Pull out every line in the rows below that contains the string "width", copying each one in full.

Supplied data

..............................

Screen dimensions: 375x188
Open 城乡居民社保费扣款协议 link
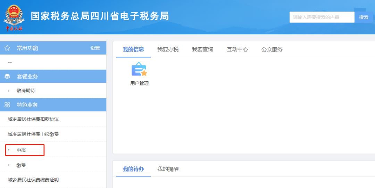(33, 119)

..............................

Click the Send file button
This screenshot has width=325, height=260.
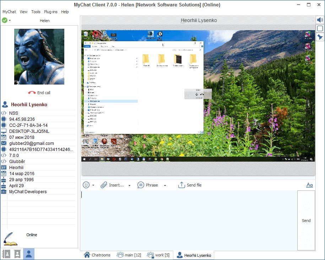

..............................

Result below
This screenshot has width=325, height=260.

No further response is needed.